_Task to complete_:
What is needed is an exact repeat of the lines from the one holding "You are a computer-use" through the final line of the data, with no pictures.

_Given records_:
------------------------------------------------
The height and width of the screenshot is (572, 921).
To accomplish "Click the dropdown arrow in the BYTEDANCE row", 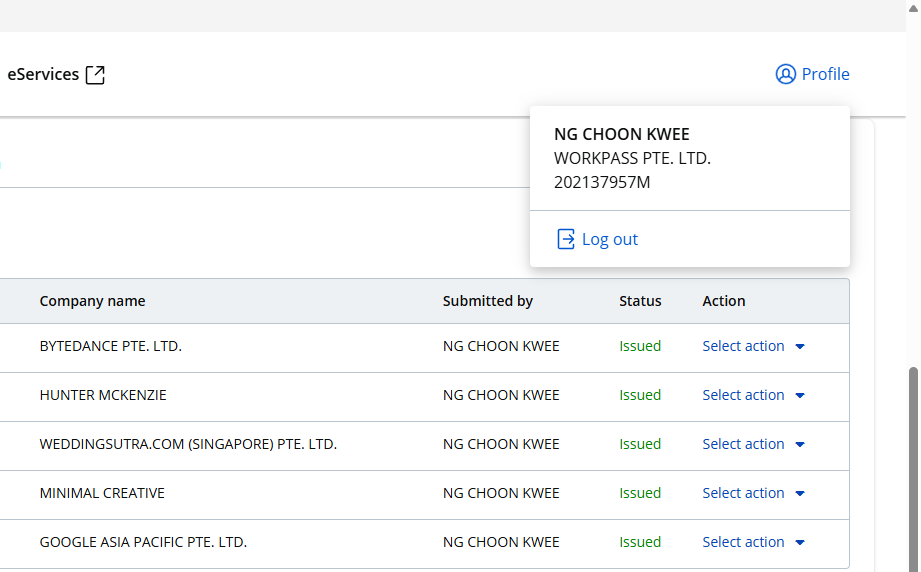I will (x=800, y=347).
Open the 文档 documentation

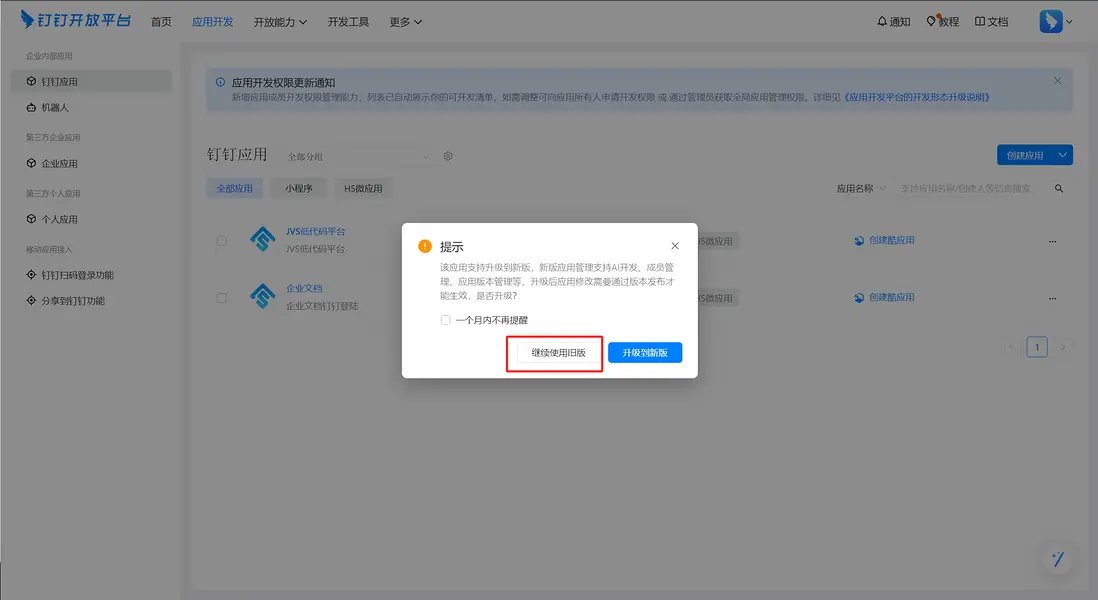point(990,21)
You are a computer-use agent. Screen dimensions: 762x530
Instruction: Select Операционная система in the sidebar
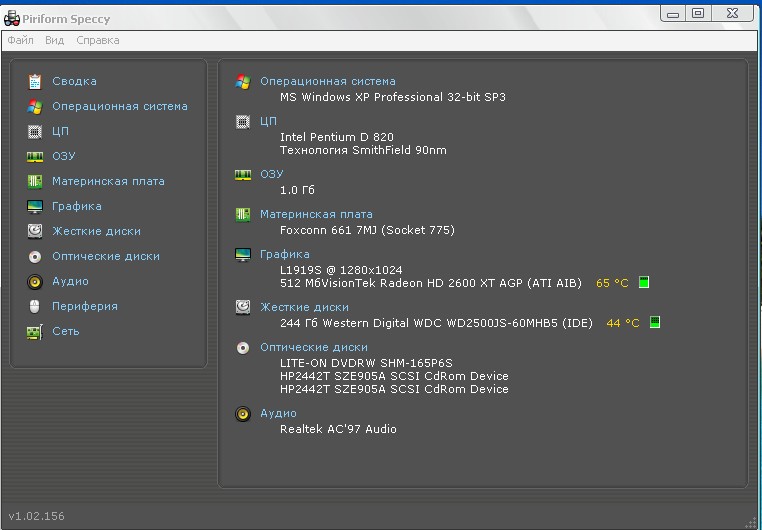click(x=119, y=106)
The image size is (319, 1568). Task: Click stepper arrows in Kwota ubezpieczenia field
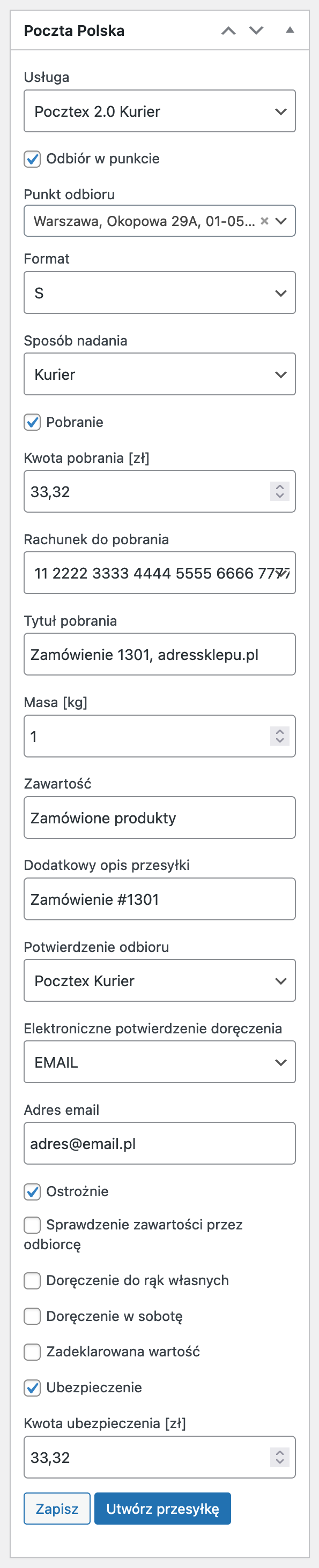pos(279,1457)
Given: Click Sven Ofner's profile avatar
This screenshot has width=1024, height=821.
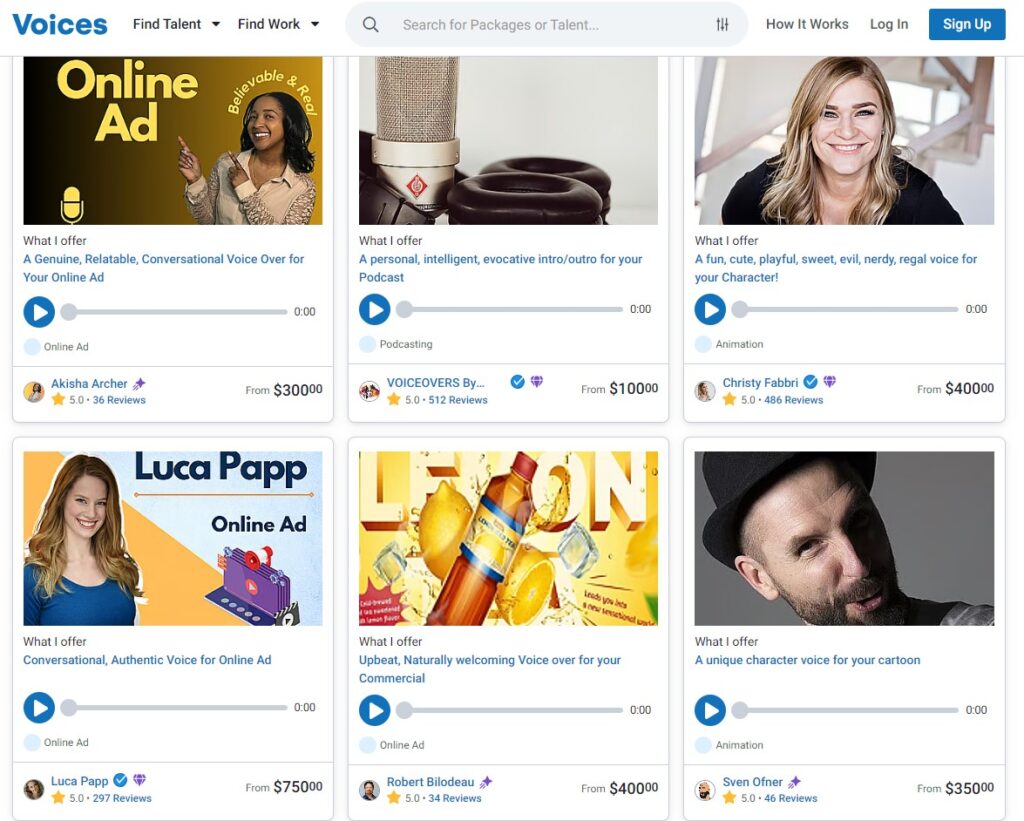Looking at the screenshot, I should click(705, 790).
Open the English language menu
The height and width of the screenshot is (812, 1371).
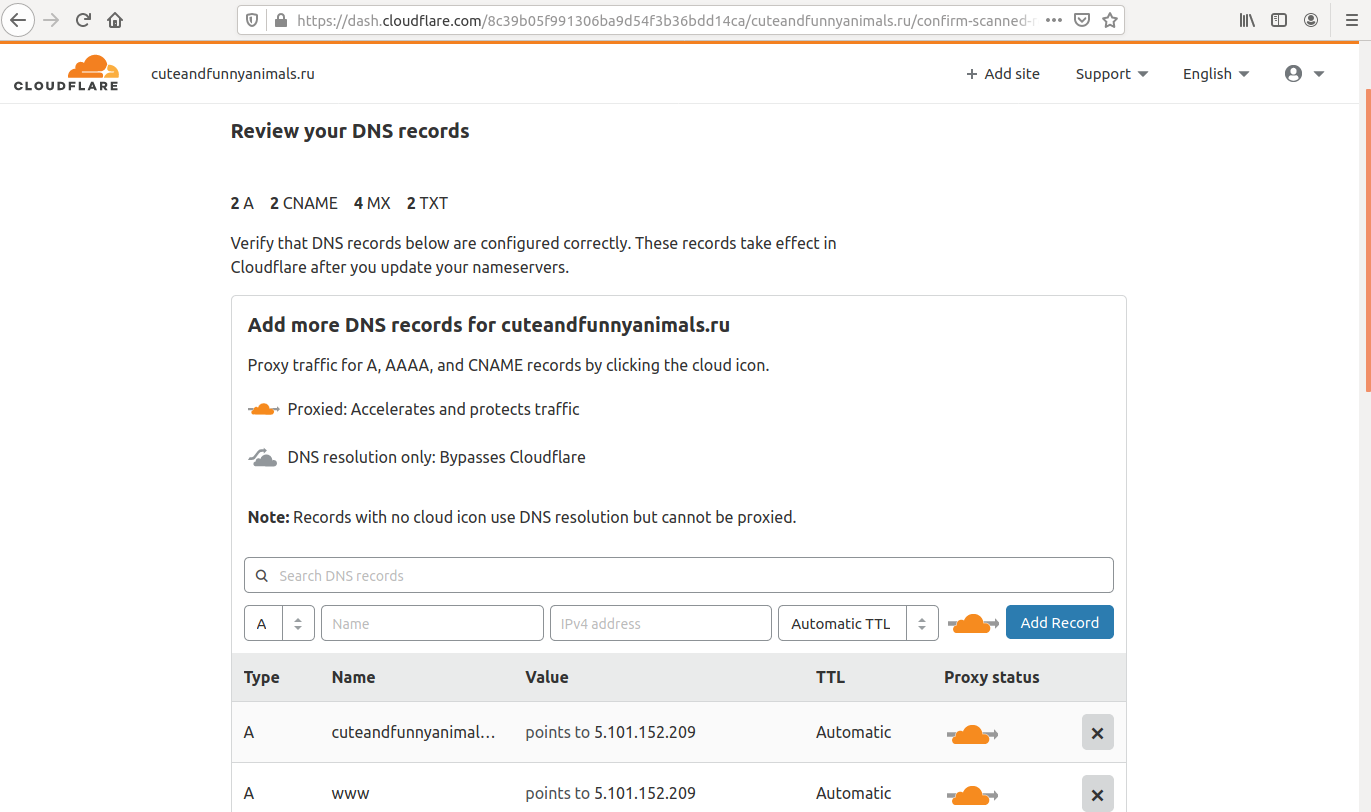click(1215, 74)
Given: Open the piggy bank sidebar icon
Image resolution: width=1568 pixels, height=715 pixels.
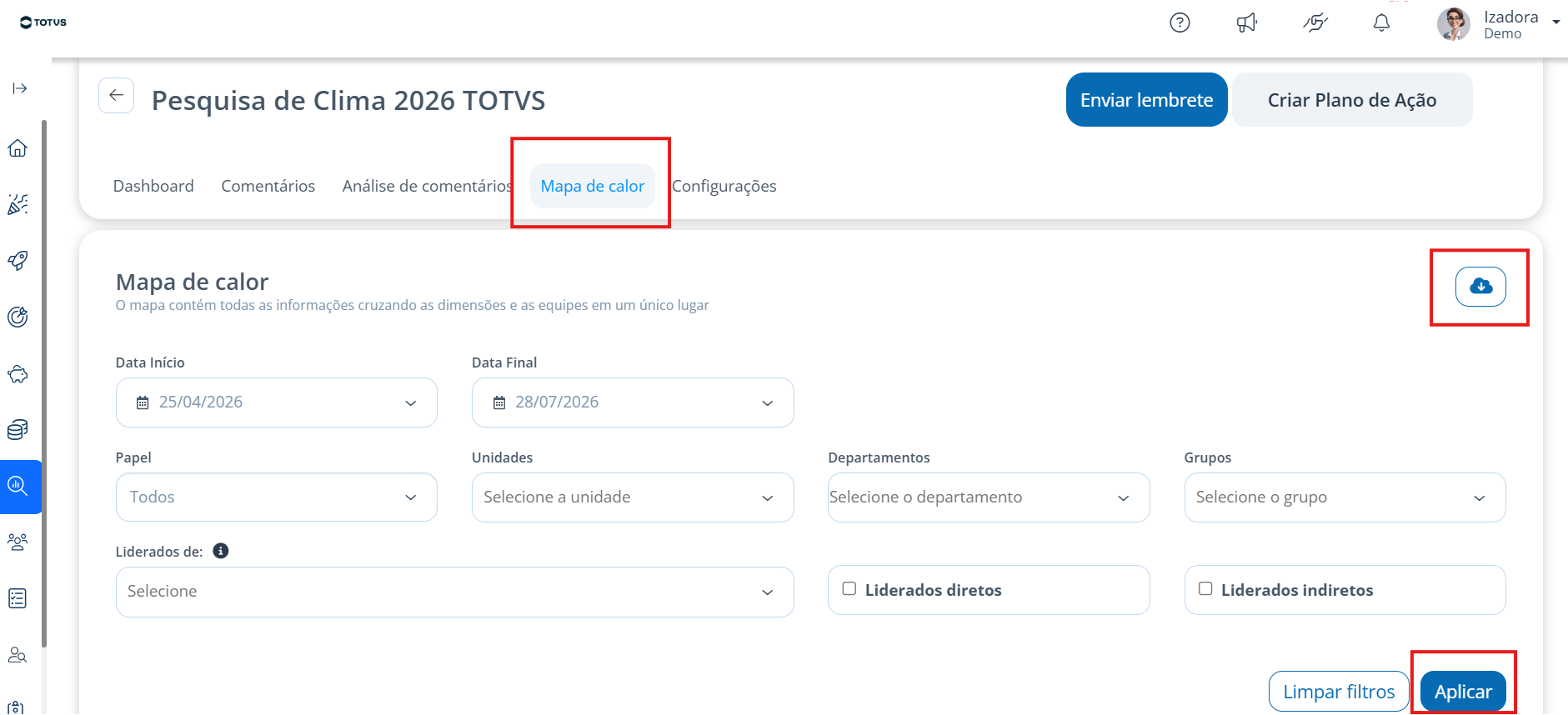Looking at the screenshot, I should tap(18, 374).
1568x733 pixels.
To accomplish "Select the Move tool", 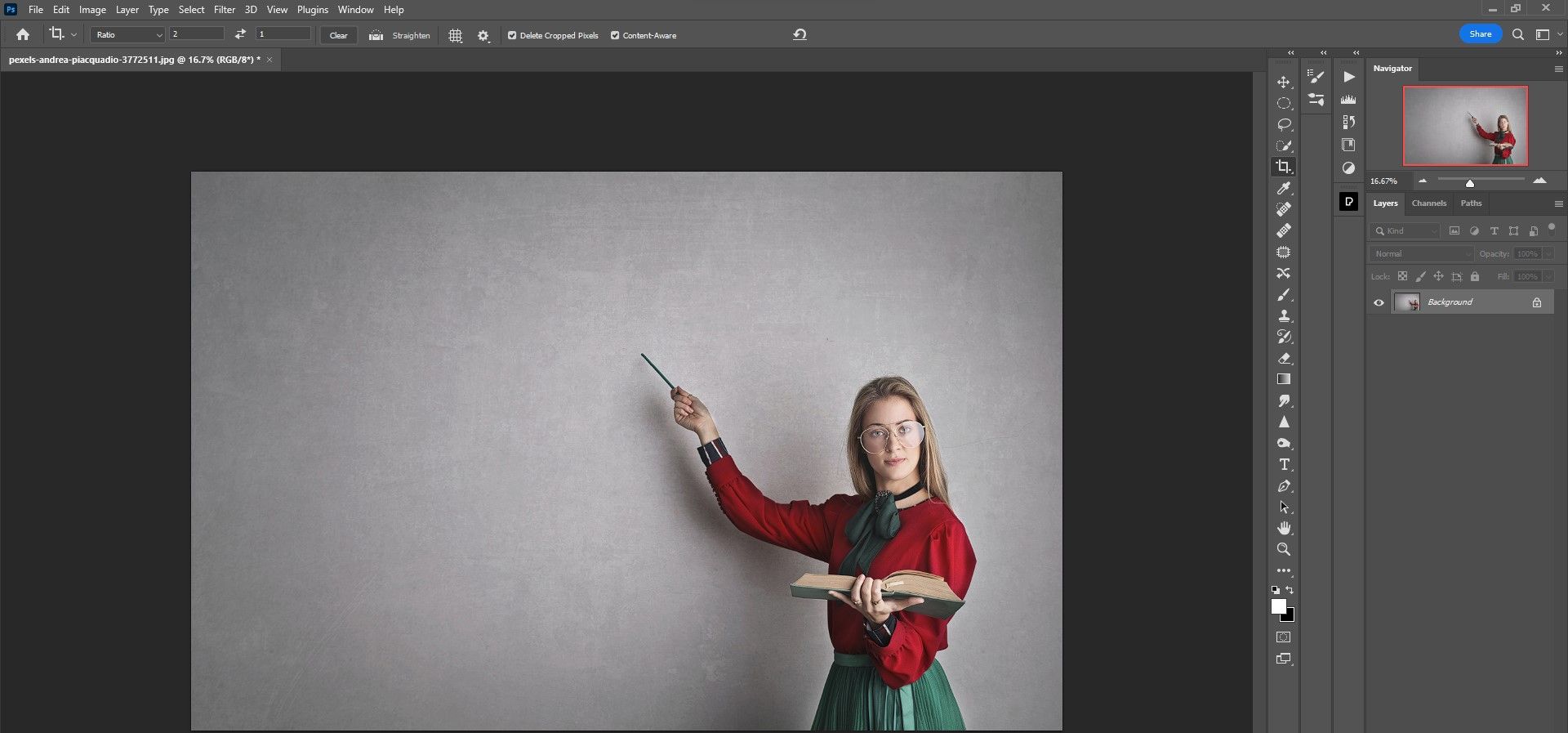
------------------------------------------------
_Answer section_:
You are a computer-use agent. Screen dimensions: 762x530
Instruction: Select Операционная система in the sidebar
click(x=119, y=106)
The image size is (319, 1568). Task: Click stepper arrows in Kwota ubezpieczenia field
pos(279,1457)
Given: Click Sven Ofner's profile avatar
This screenshot has width=1024, height=821.
Looking at the screenshot, I should click(705, 790).
Open the English language menu
The height and width of the screenshot is (812, 1371).
click(1215, 74)
Given: Open the piggy bank sidebar icon
Image resolution: width=1568 pixels, height=715 pixels.
Looking at the screenshot, I should tap(18, 374).
1568x733 pixels.
To accomplish "Select the Move tool", 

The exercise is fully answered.